Harris County prosecutors had subpoenaed tapes of Leggett's interviews with Roger Angleton, and she supplied them with copies. Those tapes were not presented during Robert Angleton's trial, nor did Leggett testify.

But FBI agents told her in November last year that they wanted her records of interviews with Roger as part of a federal investigation of Robert Angleton. She said she refused their invitation that she sign on as a confidential informant.

Leggett expected to answer questions about her jailhouse interviews when she testified before the grand jury in December, but the questions started to focus on her confidential sources.

Leggett cited the First Amendment as protection when she refused to turn over her interview records, which she said would compromise confidential sources as well as strip her of material needed to write a book about the Angleton case.

Federal prosecutors say Leggett is not a journaist. She has taught syntax to technical writers as well as criminology and police courses, but she has not published a book or news articles.

Leggett says, "if the courts do not recognize a privilege, then the American public loses because they will lose in effect a free and independent press."

Former Texas state prosecutor Nelda Blair counters, "she's a part-time teacher, she's a wanna-be author. Even if she is a journalist, journalists are not protected like some supreme being from not ever giving up anything."

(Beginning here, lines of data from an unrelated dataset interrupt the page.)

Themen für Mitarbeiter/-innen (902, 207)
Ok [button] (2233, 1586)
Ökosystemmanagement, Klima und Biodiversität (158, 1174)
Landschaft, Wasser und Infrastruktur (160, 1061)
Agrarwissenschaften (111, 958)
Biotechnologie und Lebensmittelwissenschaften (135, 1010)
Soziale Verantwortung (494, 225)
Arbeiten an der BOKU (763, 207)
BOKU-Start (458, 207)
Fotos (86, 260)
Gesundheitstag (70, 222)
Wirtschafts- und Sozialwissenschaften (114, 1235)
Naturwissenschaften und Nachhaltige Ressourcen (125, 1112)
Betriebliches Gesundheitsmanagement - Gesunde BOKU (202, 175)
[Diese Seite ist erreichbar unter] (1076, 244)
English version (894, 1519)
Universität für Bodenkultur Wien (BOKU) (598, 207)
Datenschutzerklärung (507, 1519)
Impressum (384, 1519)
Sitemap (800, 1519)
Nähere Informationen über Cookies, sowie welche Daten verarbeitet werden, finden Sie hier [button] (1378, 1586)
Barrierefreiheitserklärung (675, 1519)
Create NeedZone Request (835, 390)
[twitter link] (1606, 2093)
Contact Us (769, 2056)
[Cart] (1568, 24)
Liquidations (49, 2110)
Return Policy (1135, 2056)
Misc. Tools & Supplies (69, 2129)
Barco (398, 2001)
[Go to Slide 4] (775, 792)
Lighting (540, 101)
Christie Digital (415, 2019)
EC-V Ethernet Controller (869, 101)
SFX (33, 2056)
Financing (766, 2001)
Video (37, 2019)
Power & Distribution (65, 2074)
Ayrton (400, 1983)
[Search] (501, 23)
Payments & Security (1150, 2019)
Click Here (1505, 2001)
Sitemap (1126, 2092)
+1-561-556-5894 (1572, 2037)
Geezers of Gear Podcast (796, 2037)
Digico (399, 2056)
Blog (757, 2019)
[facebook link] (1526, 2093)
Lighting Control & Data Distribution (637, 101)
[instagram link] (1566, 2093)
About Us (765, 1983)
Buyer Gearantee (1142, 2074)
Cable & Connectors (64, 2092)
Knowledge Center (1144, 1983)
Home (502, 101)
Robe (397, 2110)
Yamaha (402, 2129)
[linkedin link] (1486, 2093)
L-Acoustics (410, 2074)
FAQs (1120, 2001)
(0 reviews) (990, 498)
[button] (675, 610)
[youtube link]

First Amendment advocates say this is the most important free press case in three decades. "It's going to be very difficult to assure a source that your are going to be able to promise them confidentiality after this case, if it goes the wrong way," thinks Lucy Dalglish, Reporters Committee For Freedom Of The Press.

Late Tuesday, a federal appeals court agreed to open an expedited hearing after an emergency motion by ABC Inc., the AP, Belo Corp. CBS News, National Broadcasting Co. Inc., The New York Times Co., the Society of Professional Journalists and Tribune Co.

But Leggett remains incarcerated, hoping her expedited appeal secures her freedom. She tells CBS News she's willing to take her case "as far as it needs to go."

Mike Ramsey, one of Robert Angleton's attorneys, said he was puzzled at the interest in Leggett's records.

"I don't think this is aimed at her conversations with Roger," Ramsey said. "There is another agenda here. We had everything at the time of the state trial that was of evidentiary value."